_Directive 1_.
Begin at the words "As you can see, adding" in the depth camera forum thread below and stop after "formed my question.". Give that stretch again with "latency" switched to "lag".

_Source extract_.
As you can see, adding the preview display significantly increases the latency.

Best,

Babacar

jakaskerl · Jul 26, 2023

Hi Babacar
Yes, i figured. I seem to have badly formed my question.

Could you try to time the loop (the while True part) of the script ALSO without showing the preview. This is to try to get a sense of how fast the RPI is able to process information (without images).

Thanks,
Jaka

Babacar · Jul 31, 2023

jakaskerl

Hi Jaka,

Apologies for the delay in response. I want to confirm whether this is the correct modification to the code that you requested:

import depthai as dai

import numpy as np

import time

# Create pipeline

pipeline = dai.Pipeline()

pipeline.setXLinkChunkSize(0)

_Directive 2_.
Repeat lines from the rows below without any change, beginning at the line that has "will (830, 631)." and stopping after the line that has "point(1373,739)".

Raw rows
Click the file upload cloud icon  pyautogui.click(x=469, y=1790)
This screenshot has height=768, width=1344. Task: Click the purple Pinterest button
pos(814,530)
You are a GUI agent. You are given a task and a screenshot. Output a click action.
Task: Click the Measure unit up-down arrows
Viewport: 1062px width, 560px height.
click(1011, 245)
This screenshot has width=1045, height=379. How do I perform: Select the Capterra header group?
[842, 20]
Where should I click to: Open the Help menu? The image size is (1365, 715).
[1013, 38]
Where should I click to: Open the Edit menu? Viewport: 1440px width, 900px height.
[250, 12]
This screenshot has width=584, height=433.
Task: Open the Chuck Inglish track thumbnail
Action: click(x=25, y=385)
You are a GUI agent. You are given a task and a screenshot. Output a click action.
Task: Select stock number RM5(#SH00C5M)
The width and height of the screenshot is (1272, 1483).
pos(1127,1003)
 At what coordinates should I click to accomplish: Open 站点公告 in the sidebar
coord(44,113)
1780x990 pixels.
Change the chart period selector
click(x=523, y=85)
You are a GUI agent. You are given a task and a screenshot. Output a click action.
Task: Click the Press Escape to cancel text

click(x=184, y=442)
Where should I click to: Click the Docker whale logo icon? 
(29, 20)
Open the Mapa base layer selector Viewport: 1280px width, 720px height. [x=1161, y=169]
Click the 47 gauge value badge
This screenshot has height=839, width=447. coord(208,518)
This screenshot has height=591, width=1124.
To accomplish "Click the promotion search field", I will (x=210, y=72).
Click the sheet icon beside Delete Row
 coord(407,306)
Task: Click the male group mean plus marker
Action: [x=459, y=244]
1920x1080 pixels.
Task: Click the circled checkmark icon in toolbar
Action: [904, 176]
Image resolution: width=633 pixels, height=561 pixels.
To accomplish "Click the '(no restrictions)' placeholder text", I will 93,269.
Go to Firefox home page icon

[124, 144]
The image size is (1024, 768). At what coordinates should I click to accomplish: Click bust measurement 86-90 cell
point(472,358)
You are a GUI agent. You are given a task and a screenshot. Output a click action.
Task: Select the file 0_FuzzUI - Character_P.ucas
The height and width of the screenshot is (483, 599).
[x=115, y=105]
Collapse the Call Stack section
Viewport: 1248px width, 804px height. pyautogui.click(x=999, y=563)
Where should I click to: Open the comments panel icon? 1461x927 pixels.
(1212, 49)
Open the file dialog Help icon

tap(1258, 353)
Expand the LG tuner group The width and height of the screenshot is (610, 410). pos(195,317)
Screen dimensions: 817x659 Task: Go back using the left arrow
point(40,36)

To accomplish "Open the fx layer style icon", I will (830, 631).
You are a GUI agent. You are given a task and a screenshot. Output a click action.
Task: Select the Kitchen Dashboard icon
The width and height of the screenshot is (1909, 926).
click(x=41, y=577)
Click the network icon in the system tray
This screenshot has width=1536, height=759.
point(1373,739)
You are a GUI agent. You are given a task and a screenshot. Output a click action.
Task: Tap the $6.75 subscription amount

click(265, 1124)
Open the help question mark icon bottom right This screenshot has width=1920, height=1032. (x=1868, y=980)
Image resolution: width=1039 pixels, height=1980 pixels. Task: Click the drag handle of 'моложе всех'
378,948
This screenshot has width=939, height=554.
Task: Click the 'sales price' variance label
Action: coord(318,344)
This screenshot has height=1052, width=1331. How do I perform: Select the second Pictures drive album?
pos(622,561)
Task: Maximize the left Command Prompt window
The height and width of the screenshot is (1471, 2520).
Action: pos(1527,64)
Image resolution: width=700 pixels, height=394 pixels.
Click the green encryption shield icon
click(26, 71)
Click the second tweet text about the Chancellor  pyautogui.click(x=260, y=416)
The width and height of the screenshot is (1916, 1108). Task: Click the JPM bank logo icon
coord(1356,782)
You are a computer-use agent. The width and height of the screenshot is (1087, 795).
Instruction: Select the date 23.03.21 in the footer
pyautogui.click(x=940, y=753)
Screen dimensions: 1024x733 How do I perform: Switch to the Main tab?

_Output 1_.
As you can see, adding the preview display significantly increases the lag.

Best,

Babacar

jakaskerl · Jul 26, 2023

Hi Babacar
Yes, i figured. I seem to have badly formed my question.

_Output 2_.
To accomplish "Open the fx layer style icon", I will (830, 631).
You are a GUI agent. You are given a task and a screenshot. Output a click action.
Task: Select the Kitchen Dashboard icon
The width and height of the screenshot is (1909, 926).
click(x=41, y=577)
Click the network icon in the system tray
This screenshot has width=1536, height=759.
point(1373,739)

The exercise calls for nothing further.